For my approach every possible action is tagged with a probability. The probability values are updated by a reinforcement scheme depending if the action was favorable or not. A choice algorithm choses then the next action according to the probability values. If for instance an action has a probability value of 1/3, the chance is 1:3 that it will be chosen by the choice algorithm.

Anyhow, great work, Jim. Will follow it with great interests.


Hi Hermit,

Your attempt is called a “pure chance automaton.” It is not considered as a learning automaton because a learning automaton must at least do better than a pure-chance automaton (see Variable structure stochastic learning automaton). It is exactly what is described in David L. Heiserman's book How to Build Your Own Self-Programming Robot.


This robot will do much better than a pure-chance automaton. Once it has gone forward and bumped into a wall while detecting something in front the next time it will detect something in front of it it will not go forward again. How is that pure-chance?

The main issues I see with this kind of learning is that it doesn't scale. Let's upgrade the robot to have more sensors - let's give him a camera instead of just 4 sensors. (You can imagine mounting the camera to look down on the robot and its surrounding environment.) Each pixel can be considered a sensor. For your learning algorithm each combination of sensor values is a new situation and for each situation you must try out a number of actions. The total number of possible situations is incredibly large even for a low resolution black and white camera. It would take a very very long time to discover all the appropriate responses for each situation and a HUGE ammount of space to store the required information.

It is a pure-chance automaton because the probabilities for every possible action are always the same (without a reinforcement scheme)

The input from the environment is binary, either favorable or unfavorable. Bumper sensors are not the best choice, but a ping will do. A certain distance to an obstacle is either favorable or unfavorable. That's all.

The probabilities for an action (in a given situation) change with each impact, like this:

There are 6 possible actions. The probability of choosing each one is 16.6%.

The robot "detects" a wall, moves forward and bumps into the wall. It adds this to his list of "bad ideas".

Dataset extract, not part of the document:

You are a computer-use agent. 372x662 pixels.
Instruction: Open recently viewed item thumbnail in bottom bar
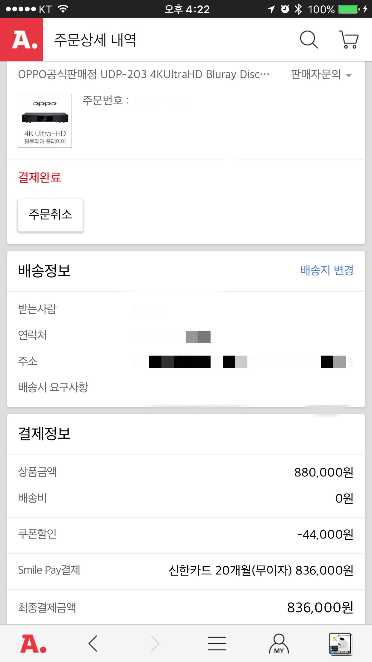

The next time the robot detects a wall ahead, it looks up the situation in the list of bad ideas and removes any bad moves from the list of possible moves. So, in our case, there are now 5 possible actions. Effectively the probability for the forward action would be 0% and the probability for any other action would be 20%.

Hi Antonio,

Nearly. The probabilities for every actions are updated by a so called 'reinforcement scheme'. If one action leads to an unfavorable situation, the probability will be lowered, but not set immediatelly to 0. Same applies if the action was favorable. How fast it converges can be adjusted by the learning parameter a (if too fast, the robot might interpret the environment wrong). However, a probability can only reach 0 or 1 in infinite steps (theoretical, the microcontroller has some restrictions). In other words, you get a stochastic n-valent (n are the numbers of possible actions) bijection of the environment the robot operates.